Update the records below by replacing every "Twitter" with "X" and leaving everything else unchanged.

- - -

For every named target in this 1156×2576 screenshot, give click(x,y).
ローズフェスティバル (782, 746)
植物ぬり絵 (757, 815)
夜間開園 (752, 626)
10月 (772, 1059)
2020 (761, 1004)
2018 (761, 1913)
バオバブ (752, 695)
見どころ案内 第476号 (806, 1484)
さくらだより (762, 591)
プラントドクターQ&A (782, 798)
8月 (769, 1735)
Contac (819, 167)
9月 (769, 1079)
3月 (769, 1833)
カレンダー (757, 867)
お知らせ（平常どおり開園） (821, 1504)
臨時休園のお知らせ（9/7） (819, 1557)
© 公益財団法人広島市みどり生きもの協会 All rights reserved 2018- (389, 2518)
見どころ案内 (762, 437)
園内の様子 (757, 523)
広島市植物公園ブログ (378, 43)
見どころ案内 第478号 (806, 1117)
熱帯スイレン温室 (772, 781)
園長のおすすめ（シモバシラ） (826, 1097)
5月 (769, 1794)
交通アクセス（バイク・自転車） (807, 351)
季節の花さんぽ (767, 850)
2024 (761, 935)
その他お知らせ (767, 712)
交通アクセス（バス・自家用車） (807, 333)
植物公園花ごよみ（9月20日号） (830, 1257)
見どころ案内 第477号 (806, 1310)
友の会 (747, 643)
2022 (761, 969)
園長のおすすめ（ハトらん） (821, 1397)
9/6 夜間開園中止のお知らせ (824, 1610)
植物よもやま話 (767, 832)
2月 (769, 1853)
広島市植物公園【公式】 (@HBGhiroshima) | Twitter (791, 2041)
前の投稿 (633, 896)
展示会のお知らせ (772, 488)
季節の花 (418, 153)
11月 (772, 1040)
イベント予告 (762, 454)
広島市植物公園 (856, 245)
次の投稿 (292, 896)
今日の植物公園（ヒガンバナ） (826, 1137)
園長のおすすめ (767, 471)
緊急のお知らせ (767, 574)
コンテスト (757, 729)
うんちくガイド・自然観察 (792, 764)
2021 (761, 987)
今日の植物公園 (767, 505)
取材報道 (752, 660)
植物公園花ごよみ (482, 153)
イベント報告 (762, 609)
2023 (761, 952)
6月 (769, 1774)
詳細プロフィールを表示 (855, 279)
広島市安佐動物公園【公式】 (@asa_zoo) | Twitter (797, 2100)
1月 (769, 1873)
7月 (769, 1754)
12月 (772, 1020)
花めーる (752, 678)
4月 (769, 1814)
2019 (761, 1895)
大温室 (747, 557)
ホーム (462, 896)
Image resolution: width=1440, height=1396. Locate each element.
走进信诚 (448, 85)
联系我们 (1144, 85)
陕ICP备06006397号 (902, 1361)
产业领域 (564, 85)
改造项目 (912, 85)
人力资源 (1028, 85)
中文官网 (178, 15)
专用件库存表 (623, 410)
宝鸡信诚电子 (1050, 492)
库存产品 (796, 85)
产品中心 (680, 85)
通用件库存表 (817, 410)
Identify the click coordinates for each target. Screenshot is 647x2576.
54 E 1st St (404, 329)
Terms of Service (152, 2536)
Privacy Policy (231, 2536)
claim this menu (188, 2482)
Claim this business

- - -

TASK ANSWER:
For every named target in this 1156×2576 screenshot, give click(x,y).
ローズフェスティバル (782, 746)
植物ぬり絵 (757, 815)
夜間開園 (752, 626)
10月 (772, 1059)
2020 (761, 1004)
2018 (761, 1913)
バオバブ (752, 695)
見どころ案内 第476号 (806, 1484)
さくらだより (762, 591)
プラントドクターQ&A (782, 798)
8月 (769, 1735)
Contac (819, 167)
9月 (769, 1079)
3月 (769, 1833)
カレンダー (757, 867)
お知らせ（平常どおり開園） (821, 1504)
臨時休園のお知らせ（9/7） (819, 1557)
© 公益財団法人広島市みどり生きもの協会 All rights reserved 2018- (389, 2518)
見どころ案内 (762, 437)
園内の様子 (757, 523)
広島市植物公園ブログ (378, 43)
見どころ案内 第478号 (806, 1117)
熱帯スイレン温室 (772, 781)
園長のおすすめ（シモバシラ） (826, 1097)
5月 (769, 1794)
交通アクセス（バイク・自転車） (807, 351)
季節の花さんぽ (767, 850)
2024 (761, 935)
その他お知らせ (767, 712)
交通アクセス（バス・自家用車） (807, 333)
植物公園花ごよみ（9月20日号） (830, 1257)
見どころ案内 第477号 (806, 1310)
友の会 (747, 643)
2022 (761, 969)
園長のおすすめ（ハトらん） (821, 1397)
9/6 夜間開園中止のお知らせ (824, 1610)
植物よもやま話 (767, 832)
2月 (769, 1853)
広島市植物公園【公式】 (@HBGhiroshima) | X (791, 2041)
前の投稿 (633, 896)
展示会のお知らせ (772, 488)
季節の花 (418, 153)
11月 (772, 1040)
イベント予告 (762, 454)
広島市植物公園 (856, 245)
次の投稿 (292, 896)
今日の植物公園（ヒガンバナ） (826, 1137)
園長のおすすめ (767, 471)
緊急のお知らせ (767, 574)
コンテスト (757, 729)
うんちくガイド・自然観察 (792, 764)
2021 (761, 987)
今日の植物公園 (767, 505)
取材報道 (752, 660)
植物公園花ごよみ (482, 153)
イベント報告 (762, 609)
2023 (761, 952)
6月 (769, 1774)
詳細プロフィールを表示 (855, 279)
広島市安佐動物公園【公式】 (@asa_zoo) | X (797, 2100)
1月 (769, 1873)
7月 (769, 1754)
12月 (772, 1020)
花めーる (752, 678)
4月 (769, 1814)
2019 (761, 1895)
大温室 (747, 557)
ホーム (462, 896)
Image resolution: width=1440, height=1396. Locate each element.
走进信诚 (448, 85)
联系我们 (1144, 85)
陕ICP备06006397号 (902, 1361)
产业领域 (564, 85)
改造项目 (912, 85)
人力资源 (1028, 85)
中文官网 (178, 15)
专用件库存表 (623, 410)
宝鸡信诚电子 (1050, 492)
库存产品 (796, 85)
产品中心 (680, 85)
通用件库存表 (817, 410)
Identify the click coordinates for each target. Screenshot is 647x2576.
54 E 1st St (404, 329)
Terms of Service (152, 2536)
Privacy Policy (231, 2536)
claim this menu (188, 2482)
Claim this business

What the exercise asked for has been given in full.